In all the legislation I have ever been involved in, this has perhaps been one of the most significant. Procedurally it has been one of the best for Parliament. I am delighted to see the Minister for Modern Slavery at the Bar of the House. It is appropriate that she is there. When the Bill was published it went through pre-legislative scrutiny. It was then republished. It was taken through a substantive series of Committee stages in the other place, where amendments were made. It then came to your Lordships’ House where it has been engaged with again. The amendment that I just passed, Amendment 8, was the 100th government amendment that we have made to the Bill in the House of Lords. That is a tribute not only to the deep passion that we all share on this issue, but to the thoroughness with which we have engaged.
From my point of view, I thank in particular my noble friend Lady Garden for her support through this process. I thank members of the Bill team, who have done such a tremendous job. We have put them through an incredible pace. The number of letters, bilateral meetings, interested Peers’ meetings and telephone calls that we have had has put a tremendous strain on them. I am very conscious of that, but they have performed their role perfectly in support of our discussions in your Lordships’ House.
I take great pride in this Bill. It was more than 200 years ago, as the noble Lord, Lord Alton, often refers to, that legislation abolishing slavery was passed by this House. It was this country that took a lead in the world to produce legislation to bring about that effect. What we have done in our work is of a similar magnitude and similarly groundbreaking. It needs to send a message to the victims that we are here and will provide them with support, and to those who are perpetrating this evil crime that there are powers, capabilities and institutions that are now on their case in tackling their inhumanity to other human beings. With that, I beg to move.

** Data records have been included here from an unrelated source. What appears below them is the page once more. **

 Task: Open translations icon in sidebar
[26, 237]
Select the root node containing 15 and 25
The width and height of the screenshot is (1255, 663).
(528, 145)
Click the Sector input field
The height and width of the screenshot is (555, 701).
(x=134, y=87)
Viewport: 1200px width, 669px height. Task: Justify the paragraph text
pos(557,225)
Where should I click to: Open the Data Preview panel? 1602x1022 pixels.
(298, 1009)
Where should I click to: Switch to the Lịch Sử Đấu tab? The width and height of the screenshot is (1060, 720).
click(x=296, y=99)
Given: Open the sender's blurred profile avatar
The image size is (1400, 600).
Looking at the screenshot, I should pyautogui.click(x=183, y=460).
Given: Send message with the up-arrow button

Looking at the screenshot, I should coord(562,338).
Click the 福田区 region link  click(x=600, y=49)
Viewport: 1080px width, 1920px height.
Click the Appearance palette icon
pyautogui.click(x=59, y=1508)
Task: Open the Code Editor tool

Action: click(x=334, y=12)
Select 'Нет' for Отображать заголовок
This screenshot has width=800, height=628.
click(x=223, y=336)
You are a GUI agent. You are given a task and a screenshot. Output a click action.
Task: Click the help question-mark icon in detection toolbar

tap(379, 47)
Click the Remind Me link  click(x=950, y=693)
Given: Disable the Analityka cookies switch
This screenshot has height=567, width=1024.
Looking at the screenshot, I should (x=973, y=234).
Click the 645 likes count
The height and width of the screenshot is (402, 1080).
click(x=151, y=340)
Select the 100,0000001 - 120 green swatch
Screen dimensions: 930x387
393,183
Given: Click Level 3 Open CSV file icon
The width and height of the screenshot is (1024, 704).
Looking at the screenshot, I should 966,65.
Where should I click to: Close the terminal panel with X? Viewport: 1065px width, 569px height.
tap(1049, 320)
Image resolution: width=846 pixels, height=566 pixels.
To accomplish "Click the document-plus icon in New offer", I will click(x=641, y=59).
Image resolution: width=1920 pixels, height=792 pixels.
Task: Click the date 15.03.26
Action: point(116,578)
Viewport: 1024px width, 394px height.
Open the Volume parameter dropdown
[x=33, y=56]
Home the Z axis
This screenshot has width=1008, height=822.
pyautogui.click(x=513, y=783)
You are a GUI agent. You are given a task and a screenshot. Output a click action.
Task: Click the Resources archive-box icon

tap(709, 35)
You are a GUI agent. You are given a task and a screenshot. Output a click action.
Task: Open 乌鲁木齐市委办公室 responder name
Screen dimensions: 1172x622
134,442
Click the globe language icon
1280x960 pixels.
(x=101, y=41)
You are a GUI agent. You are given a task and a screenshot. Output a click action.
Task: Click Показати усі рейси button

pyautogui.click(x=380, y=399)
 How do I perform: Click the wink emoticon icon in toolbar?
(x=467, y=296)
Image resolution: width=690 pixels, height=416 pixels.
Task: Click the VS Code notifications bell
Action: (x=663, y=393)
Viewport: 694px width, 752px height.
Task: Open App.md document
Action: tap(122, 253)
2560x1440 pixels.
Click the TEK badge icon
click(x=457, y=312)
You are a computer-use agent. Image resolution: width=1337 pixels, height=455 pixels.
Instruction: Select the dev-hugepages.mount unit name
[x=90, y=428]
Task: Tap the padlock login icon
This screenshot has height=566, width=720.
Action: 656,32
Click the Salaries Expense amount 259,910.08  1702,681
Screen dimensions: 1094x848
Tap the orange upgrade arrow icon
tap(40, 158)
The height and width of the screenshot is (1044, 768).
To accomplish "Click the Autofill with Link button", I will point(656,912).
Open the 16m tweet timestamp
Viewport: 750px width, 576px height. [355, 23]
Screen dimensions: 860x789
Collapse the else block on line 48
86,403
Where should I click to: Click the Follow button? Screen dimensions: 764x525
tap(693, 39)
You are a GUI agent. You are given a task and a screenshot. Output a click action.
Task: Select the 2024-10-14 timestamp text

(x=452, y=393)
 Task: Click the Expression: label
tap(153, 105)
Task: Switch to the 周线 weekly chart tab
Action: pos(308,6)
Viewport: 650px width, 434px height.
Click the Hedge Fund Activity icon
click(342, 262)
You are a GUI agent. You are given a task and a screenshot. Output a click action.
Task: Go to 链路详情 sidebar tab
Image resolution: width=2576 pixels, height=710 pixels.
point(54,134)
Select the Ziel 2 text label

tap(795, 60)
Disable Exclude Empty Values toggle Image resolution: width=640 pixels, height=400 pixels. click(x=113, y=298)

I thank the Minister for his very kind comments. I, too, add my appreciation for the work that both he and the noble Baroness, Lady Garden, have done. I express my thanks to the members of the Bill team. Whether with 100 government amendments they ended up in a state of despair, I do not know, but if they did they never showed it and we are extremely grateful.
I also express appreciation from these Benches to all noble Lords who have taken part in our discussions, whether from a political party, the Cross Benches or the Bishops’ Bench. We have had numerous meetings which have all been extremely helpful. They have certainly all been extremely good-natured and conducted on all sides with a view to trying to resolve any differences of view and to come up with solutions that have been acceptable to us all. I also thank those organisations and individuals who have provided advice and briefings. I am sure we have found them all very useful and helpful. Whether or not we have always taken the road that the advice suggested is another matter, but we appreciated receiving it.
This Bill has been interesting because at heart it has not been a party-political issue. We have all been trying to achieve the same objective. We may have had slightly different views as to how that objective should be achieved, but nevertheless this Bill has avoided some of the rancour that can go with highly party-political issues. As the Minister has said, at the end of the day we have achieved real progress on behalf of the victims of modern slavery and I am sure this Bill and its terms will be much appreciated by all those concerned for what it will achieve.
The Minister said there had been 100 government amendments. They were obviously put down in part as a result of the patience, good nature and willingness to listen of the noble Lord, Lord Bates, and the noble Baroness, Lady Garden, which has been widely commented on in this House and widely appreciated. Of course, in so doing, the Minister has denied us the excitement and thrill of a number of votes, but in view of the outcome of the last one, perhaps that is just as well.